X updates its terms to ban crawling and scraping - eviltoast

The new terms, which are effective from September 29, ban any kind of scraping or crawling without “prior written consent.”

NOTE: crawling or scraping the Services in any form, for any purpose without our prior written consent is expressly prohibited.

The previous version of the terms allowed crawling in accordance with robots.txt.

“NOTE: crawling the Services is permissible if done in accordance with the provisions of the robots.txt file, however, scraping the Services without our prior consent is expressly prohibited,” it read.

In the last few months, Twitter has also altered its robots.txt file — a file that gives instructions to robot crawlers about what parts of the site they are permitted to visit — to remove instructions for all crawler bots apart from Google.

In 2015, Twitter confirmed that it had a firehose deal in place with Google to surface tweets in search results. It is not clear if the nature or terms of that deal have changed under the new management.

    • IHeartBadCode@kbin.social
      link
      fedilink
      arrow-up
      19
      ·
      1 year ago

      Yeah that’s literally UNENFORCEABLE. We just had a case last year that indicated that you can scrap data from sites so long as the data being scrapped isn’t used for profit.

      Additionally, scrappers cannot be legally held to have agreed to the TOS. Just simply typing an address in and then receiving a page back doesn’t mean that anyone agrees to the TOS of the server that gave the page. For pretty much the same reason software couldn’t enforce the “if you don’t agree with the terms on the CD-ROM, then you cannot open the package the CD-ROM is in.” So just because X wrote that in their TOS has zero bearing on if they can actually enforce that through the court system, which likely that’s going to be a big NAH.

      That’s based off of the point of the gate-up/gate-down test given by the courts.

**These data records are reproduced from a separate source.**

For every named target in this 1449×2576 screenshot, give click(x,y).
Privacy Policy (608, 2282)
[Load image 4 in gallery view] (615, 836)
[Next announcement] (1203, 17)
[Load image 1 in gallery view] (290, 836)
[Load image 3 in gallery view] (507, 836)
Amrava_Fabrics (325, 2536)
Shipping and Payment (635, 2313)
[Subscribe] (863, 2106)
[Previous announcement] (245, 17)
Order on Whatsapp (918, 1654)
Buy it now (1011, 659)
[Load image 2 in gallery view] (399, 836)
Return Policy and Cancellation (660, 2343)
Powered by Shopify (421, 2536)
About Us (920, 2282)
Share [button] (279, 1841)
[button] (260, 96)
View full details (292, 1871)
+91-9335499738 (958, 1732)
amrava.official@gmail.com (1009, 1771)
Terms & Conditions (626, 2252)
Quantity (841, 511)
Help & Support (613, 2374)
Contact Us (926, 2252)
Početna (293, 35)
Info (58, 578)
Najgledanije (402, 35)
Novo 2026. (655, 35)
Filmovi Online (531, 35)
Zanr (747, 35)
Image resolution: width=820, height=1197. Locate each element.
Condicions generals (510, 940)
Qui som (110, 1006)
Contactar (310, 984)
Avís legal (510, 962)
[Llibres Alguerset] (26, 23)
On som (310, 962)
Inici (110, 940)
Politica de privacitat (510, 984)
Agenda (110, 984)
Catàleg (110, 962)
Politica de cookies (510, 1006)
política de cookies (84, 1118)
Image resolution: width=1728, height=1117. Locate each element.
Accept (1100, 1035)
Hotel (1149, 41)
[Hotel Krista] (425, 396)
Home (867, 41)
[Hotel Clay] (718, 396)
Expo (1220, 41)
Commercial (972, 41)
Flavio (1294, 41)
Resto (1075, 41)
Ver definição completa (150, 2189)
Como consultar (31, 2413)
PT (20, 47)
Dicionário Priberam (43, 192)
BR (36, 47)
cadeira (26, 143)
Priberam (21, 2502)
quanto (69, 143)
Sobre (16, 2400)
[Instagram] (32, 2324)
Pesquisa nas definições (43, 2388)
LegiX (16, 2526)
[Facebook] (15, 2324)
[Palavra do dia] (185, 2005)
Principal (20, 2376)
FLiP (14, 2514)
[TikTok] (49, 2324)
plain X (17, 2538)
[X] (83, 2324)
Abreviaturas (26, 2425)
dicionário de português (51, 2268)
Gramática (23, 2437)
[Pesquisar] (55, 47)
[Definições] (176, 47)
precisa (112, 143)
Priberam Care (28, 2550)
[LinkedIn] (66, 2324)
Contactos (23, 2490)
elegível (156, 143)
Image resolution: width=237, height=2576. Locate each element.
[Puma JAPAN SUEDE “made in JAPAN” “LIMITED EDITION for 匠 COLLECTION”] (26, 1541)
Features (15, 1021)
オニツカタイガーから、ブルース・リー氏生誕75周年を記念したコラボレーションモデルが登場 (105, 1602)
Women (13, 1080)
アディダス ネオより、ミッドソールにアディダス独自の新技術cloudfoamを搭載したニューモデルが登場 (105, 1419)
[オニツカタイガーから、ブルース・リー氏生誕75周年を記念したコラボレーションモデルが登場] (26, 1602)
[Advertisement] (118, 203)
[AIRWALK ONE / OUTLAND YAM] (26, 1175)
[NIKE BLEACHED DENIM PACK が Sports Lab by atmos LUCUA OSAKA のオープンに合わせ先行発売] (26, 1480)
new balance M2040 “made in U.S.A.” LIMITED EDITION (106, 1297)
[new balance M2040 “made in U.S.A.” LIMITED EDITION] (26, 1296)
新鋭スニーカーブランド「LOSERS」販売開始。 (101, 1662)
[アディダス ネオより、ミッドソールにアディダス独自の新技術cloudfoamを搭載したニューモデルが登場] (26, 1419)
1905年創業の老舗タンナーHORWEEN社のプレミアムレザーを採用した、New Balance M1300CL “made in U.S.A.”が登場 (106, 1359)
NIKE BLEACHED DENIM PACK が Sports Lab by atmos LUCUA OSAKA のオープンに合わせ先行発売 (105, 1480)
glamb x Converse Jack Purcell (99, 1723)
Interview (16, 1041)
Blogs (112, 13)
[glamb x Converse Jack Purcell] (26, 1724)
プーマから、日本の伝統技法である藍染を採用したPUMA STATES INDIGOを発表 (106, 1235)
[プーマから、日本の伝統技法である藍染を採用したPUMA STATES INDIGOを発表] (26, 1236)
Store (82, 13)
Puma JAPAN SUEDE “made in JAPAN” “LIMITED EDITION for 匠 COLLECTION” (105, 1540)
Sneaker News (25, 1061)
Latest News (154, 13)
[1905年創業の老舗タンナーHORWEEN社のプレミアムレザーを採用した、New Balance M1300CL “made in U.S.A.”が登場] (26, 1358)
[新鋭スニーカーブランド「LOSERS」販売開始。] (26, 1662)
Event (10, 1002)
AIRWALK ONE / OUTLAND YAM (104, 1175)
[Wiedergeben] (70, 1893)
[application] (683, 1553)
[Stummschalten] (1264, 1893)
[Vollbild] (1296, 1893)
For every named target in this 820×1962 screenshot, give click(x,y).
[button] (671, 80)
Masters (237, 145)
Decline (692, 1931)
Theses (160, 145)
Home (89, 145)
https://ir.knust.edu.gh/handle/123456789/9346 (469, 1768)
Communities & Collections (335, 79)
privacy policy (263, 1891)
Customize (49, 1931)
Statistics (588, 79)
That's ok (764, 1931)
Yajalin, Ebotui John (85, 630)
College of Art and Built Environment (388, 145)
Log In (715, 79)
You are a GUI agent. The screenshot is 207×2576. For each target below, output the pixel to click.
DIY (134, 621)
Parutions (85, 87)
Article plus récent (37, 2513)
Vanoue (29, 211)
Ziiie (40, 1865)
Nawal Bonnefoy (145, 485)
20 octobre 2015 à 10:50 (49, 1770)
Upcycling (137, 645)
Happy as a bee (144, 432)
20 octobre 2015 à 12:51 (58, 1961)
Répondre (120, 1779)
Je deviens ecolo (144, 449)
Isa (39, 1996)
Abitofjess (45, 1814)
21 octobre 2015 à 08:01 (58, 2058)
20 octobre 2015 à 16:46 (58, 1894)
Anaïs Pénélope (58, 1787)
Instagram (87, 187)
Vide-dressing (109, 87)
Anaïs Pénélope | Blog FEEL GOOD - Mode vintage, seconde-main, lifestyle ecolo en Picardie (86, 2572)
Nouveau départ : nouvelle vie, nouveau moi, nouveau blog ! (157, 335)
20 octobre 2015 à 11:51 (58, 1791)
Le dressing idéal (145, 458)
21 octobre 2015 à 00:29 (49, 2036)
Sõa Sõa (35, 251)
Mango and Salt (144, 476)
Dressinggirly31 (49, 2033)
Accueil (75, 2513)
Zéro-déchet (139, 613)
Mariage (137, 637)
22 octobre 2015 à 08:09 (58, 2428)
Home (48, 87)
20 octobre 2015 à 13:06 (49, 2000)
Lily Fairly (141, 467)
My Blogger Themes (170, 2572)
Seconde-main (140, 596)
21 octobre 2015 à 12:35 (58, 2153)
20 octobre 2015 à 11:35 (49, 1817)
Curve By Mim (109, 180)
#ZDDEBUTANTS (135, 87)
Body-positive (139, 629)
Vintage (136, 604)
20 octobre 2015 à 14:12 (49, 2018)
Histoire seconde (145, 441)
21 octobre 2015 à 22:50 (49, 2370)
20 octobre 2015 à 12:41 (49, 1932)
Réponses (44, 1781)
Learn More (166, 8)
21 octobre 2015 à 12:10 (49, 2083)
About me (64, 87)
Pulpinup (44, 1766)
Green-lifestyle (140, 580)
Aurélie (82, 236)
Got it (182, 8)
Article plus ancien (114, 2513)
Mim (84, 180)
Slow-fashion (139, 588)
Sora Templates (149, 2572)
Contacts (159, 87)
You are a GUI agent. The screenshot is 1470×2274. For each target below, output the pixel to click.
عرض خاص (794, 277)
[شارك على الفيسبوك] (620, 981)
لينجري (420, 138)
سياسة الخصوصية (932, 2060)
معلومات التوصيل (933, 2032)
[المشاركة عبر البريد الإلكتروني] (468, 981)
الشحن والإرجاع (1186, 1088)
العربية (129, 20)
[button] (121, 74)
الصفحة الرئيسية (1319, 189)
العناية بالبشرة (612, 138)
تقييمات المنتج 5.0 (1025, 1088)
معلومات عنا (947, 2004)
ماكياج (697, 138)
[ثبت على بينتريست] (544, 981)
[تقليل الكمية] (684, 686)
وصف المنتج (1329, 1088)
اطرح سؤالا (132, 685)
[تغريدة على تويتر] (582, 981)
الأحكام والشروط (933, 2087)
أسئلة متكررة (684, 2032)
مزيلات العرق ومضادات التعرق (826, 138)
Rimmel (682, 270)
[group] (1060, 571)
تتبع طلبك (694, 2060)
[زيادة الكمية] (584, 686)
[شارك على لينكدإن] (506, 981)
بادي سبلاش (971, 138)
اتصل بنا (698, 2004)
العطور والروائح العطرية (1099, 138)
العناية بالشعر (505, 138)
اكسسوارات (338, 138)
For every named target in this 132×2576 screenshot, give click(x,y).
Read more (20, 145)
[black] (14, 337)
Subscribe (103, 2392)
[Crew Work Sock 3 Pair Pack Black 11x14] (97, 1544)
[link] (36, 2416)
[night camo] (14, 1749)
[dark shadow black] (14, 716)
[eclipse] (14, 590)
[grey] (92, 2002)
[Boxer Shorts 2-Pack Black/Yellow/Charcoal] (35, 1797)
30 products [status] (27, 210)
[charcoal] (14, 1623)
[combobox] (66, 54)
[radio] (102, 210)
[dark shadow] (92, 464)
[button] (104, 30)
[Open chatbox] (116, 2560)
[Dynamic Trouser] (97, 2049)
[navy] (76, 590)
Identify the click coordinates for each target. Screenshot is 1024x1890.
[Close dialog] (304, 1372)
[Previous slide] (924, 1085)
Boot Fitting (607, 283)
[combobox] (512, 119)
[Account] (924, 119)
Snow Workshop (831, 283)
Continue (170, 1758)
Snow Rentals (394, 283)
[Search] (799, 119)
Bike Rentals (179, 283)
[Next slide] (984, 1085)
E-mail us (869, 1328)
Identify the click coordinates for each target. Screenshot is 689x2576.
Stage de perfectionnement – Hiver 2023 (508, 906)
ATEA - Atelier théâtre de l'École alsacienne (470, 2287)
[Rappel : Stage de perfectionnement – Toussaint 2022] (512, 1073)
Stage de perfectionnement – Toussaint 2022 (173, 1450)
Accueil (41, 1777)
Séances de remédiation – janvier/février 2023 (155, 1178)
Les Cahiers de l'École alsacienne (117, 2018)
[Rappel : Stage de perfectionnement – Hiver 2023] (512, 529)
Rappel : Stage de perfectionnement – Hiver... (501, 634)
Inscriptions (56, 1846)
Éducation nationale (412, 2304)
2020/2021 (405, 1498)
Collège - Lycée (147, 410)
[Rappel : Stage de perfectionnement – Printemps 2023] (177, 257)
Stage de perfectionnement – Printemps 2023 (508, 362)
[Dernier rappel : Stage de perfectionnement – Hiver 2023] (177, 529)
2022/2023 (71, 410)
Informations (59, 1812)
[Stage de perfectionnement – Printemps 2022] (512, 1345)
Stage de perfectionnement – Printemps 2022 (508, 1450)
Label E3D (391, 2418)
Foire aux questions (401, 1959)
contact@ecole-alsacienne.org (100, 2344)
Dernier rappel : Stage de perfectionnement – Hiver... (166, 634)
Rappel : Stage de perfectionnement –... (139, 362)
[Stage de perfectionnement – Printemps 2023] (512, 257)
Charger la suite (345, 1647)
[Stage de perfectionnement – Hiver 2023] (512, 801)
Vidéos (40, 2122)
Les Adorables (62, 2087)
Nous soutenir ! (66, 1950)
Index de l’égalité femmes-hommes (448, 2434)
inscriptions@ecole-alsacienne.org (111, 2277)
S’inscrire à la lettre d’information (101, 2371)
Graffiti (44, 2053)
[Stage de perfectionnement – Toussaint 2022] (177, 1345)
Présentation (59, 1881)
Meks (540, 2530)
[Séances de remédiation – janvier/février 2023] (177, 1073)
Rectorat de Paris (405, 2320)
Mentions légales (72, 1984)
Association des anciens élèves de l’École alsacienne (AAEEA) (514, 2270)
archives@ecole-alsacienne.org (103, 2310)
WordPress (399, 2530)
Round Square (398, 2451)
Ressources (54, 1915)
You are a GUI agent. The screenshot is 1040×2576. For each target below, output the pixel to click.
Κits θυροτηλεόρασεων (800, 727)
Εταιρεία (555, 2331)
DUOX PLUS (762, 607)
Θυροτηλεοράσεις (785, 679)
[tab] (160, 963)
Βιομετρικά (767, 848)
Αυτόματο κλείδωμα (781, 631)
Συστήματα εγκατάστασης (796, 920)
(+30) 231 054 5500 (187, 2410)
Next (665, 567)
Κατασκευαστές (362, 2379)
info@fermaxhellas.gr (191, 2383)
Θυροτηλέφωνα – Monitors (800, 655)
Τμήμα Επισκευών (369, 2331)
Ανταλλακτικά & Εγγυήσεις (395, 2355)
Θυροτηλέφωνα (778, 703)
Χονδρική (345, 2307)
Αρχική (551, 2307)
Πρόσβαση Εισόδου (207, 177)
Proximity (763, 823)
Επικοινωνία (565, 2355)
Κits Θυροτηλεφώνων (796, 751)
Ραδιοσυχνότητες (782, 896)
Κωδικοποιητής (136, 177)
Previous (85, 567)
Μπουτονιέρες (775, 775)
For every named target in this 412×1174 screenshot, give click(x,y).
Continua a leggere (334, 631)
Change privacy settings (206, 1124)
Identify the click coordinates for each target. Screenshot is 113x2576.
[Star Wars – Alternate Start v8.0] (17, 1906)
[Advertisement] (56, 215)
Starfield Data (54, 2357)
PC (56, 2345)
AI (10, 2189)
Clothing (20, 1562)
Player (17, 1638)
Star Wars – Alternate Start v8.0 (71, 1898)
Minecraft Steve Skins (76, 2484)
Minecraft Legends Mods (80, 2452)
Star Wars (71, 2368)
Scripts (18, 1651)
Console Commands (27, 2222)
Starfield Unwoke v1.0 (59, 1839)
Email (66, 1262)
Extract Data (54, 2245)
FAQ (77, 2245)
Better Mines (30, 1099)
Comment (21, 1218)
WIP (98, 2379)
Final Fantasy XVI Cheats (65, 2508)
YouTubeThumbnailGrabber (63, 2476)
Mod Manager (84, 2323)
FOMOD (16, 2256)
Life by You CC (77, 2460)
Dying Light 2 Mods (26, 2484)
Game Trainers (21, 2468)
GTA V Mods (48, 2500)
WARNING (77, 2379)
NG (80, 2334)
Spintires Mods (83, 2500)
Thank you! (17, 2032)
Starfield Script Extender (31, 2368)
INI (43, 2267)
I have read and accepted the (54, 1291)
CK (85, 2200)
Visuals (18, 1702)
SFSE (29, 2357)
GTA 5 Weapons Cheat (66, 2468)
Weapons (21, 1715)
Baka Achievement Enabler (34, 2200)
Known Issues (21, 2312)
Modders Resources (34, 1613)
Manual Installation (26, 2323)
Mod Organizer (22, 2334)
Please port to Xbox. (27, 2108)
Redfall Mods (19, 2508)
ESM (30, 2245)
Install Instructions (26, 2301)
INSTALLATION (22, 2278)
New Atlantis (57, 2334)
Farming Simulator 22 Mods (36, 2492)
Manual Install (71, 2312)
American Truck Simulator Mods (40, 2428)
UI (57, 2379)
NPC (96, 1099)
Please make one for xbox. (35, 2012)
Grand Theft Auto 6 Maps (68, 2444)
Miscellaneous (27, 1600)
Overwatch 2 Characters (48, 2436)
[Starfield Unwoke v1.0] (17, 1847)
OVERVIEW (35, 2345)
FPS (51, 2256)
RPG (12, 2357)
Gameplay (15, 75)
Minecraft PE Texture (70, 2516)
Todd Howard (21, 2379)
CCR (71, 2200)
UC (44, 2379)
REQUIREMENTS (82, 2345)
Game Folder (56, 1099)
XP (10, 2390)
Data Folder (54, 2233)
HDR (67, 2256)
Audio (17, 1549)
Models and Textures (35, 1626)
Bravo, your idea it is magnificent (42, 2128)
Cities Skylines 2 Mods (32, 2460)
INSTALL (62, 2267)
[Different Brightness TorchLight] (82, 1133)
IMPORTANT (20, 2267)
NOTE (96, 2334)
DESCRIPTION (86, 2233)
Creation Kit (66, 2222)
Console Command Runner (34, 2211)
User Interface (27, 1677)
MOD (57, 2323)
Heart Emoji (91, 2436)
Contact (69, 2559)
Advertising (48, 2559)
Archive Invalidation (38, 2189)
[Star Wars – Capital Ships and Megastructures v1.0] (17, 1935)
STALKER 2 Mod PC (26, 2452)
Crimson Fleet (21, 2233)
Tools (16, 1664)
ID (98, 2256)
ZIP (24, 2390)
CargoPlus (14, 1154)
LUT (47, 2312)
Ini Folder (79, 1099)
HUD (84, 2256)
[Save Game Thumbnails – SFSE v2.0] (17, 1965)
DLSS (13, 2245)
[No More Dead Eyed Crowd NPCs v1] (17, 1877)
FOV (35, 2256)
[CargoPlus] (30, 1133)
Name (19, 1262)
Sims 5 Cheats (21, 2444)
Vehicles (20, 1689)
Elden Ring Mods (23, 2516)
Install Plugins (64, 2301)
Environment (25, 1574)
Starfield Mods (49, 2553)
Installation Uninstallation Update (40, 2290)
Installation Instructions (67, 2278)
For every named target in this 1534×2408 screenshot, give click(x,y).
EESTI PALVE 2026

If a normal person can find a random “tweet (are we still calling them that?)” by typing a URL, the gate is up, you cannot pick and choose who gets to enter. If you don’t want a random tweet being scrapped the gates must be down. That means nobody typing in a random URL can ever access that tweet, they have to go through the gate house to gain entry to the resource. But gates down means that no one is going to link to a tweet because when they click the link, instead of seeing the related information, they get handed a login page. Which X has been trying that and news outlets bitching that they’re not going to post tweets in their story if Musk is just going to block everyone.

      The thing that X could argue is that someone is using their tweets for “profit” which is exactly the case they’re trying with the ADL and the CCDH. They’re trying to argue that these not-for-profits are profiting off of convincing ad buyers to not buy ads. Which, if that sounds crazy, OH BOY IS IT. However, Musk’s lawyers have attempted to muddle the waters on what is "PROFIT". So grab some popcorn for that one.

      The thing is that, I get Musk wants to hold tight copyright on the tweets and not surface a lot to others who might use that data for who knows what purpose. BUT you cannot have cake and have eaten it as well. Musk doesn’t get the best of both worlds. He can put everything behind a wall and attempt to enforce his TOS, but that’s still not really go to go well for his ADL/CCDH case. Or he can surface the tweets for the Internet to read. But he cannot have both. We’ve settled that in courts and Congress hasn’t made any kind of motion in changing that standing.